6. Evaluation, Benchmarks, and Performance Metrics

LSLMs are evaluated under scenarios including ARC-E, ARC-C, SIQA, PIQA, GSM8K, LibriSpeech, and multi-agent social deduction environments:

Response latency: subsecond FTED, with $>50\%$ of responses under $500$ ms (Wang et al., 2024).
Interruption precision: LSLM achieves $8\%$ absolute gain over commercial models.
Duplexing robustness: models sustain WER close to vanilla TTS even under heavy noise, and precise turn-taking (F1 up to $98\%$ in controlled settings) (Ma et al., 2024).
Multi-agent games: listening-while-speaking agents double win rates compared to policy-only RL baselines, producing human-like grounded discussions and accurate hidden-state inference (Sarkar et al., 9 Feb 2025).

7. Limitations, Open Questions, and Future Directions

Current limitations include:

Model generalization under real-world accents and background noise.
Turn-taking beyond stop events, overlapping talkers, and multi-modal interruptions.
Computation overhead at inference, scaling for very large LLMs (quantization and sparse prediction are plausible future remedies) (Deng et al., 2024).

Open directions include integrating domain-specific adapters for speech or dialogue, extending LSLM capabilities to continuous multi-turn, cross-lingual, and multimodal (e.g., audio-visual) settings, and refining policy and preference learning for richer simultaneous interaction. Empirical extension to real recordings, low-resource scenarios, and rapid resetting for dynamic dialogue segmentation remain essential avenues.

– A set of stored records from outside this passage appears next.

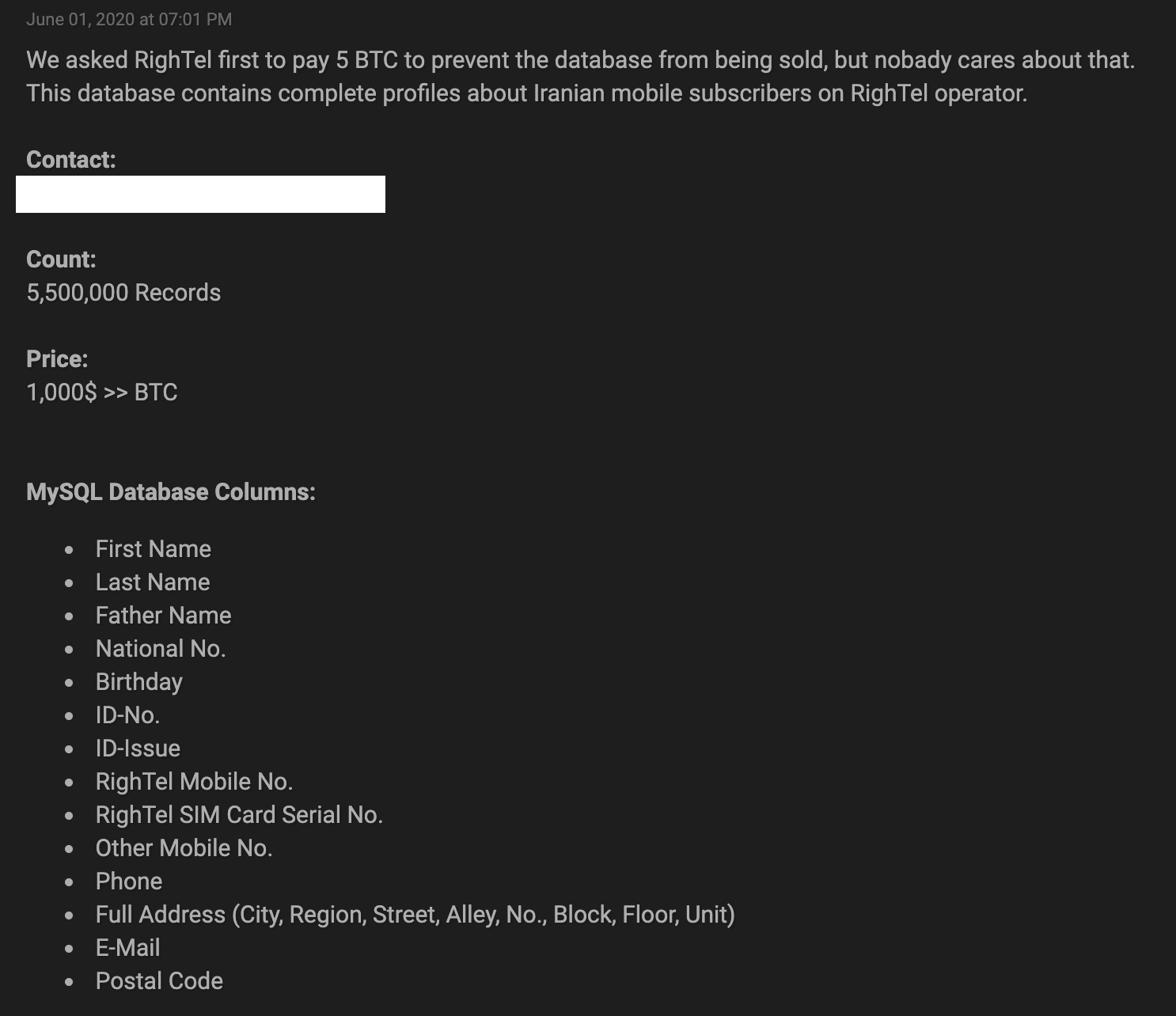Click the Full Address list item

[415, 915]
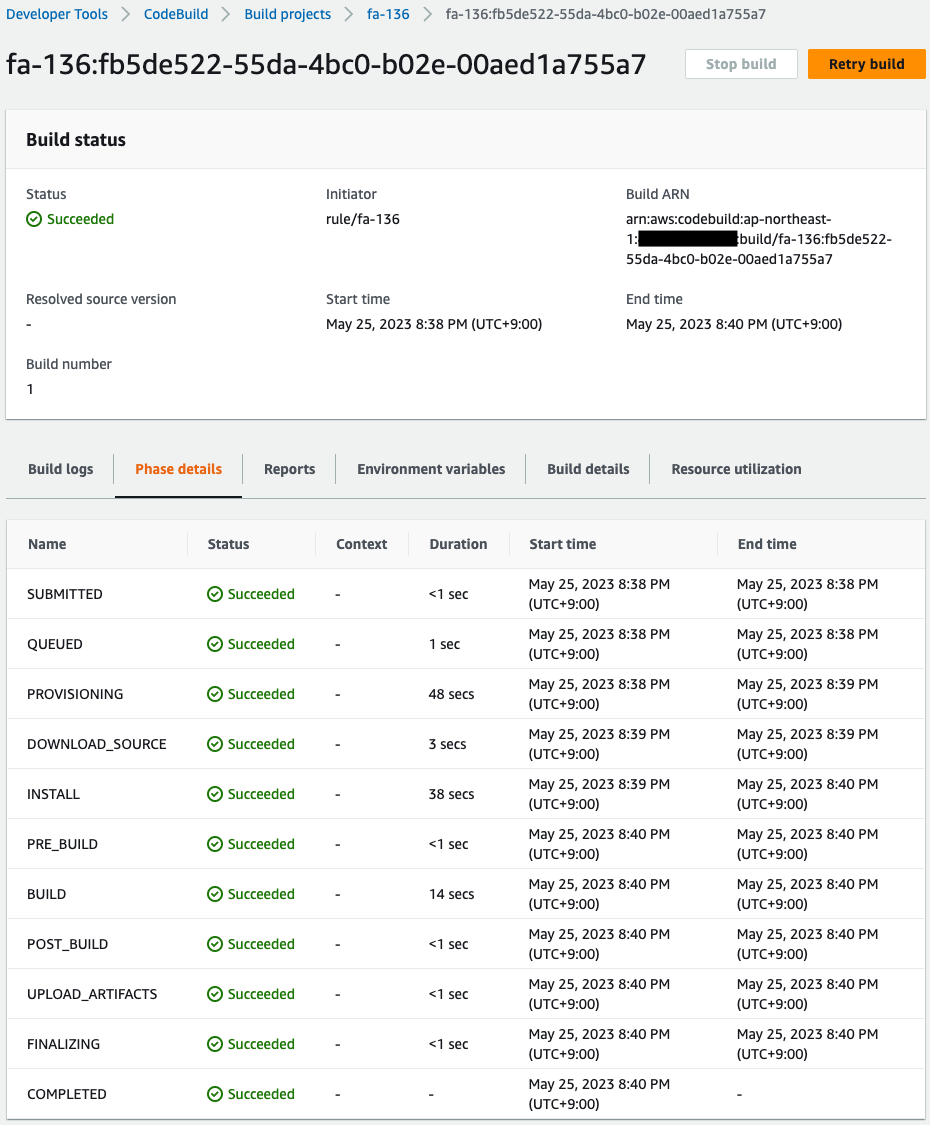Open the Build logs tab
The height and width of the screenshot is (1125, 930).
click(60, 469)
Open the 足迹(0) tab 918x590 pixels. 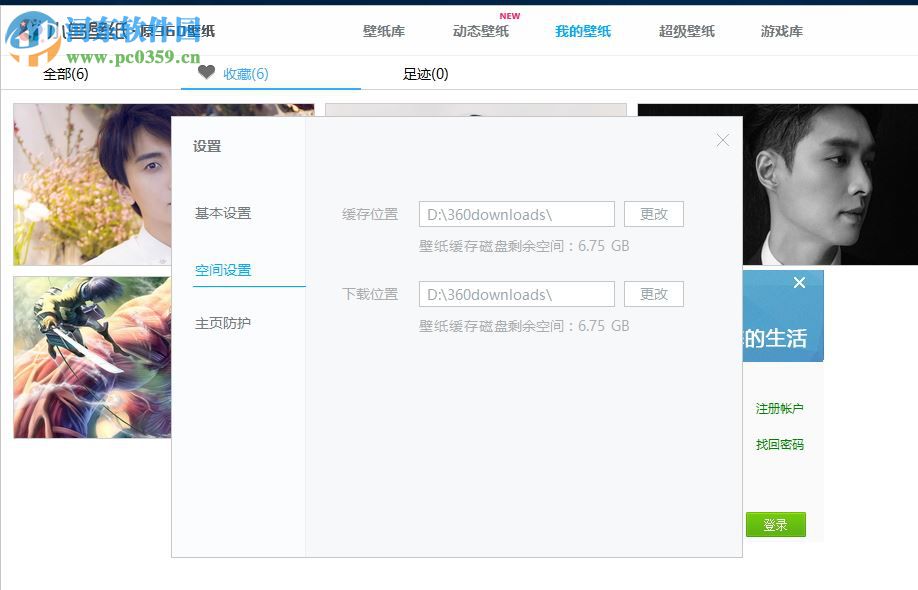coord(426,73)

LSLMs represent the foundational shift toward continuous, responsive, and reasoning-capable spoken language systems, leveraging multi-stream architectures, explicit reasoning triggers, streaming fusion for interruption resilience, and advanced optimization techniques to balance accuracy and latency for real-world deployment (Shih et al., 8 Oct 2025, Yuen et al., 2024, Ma et al., 2024, Wang et al., 2024, Guo et al., 1 Jan 2025, Deng et al., 2024, Sarkar et al., 9 Feb 2025, Novitasari et al., 2020).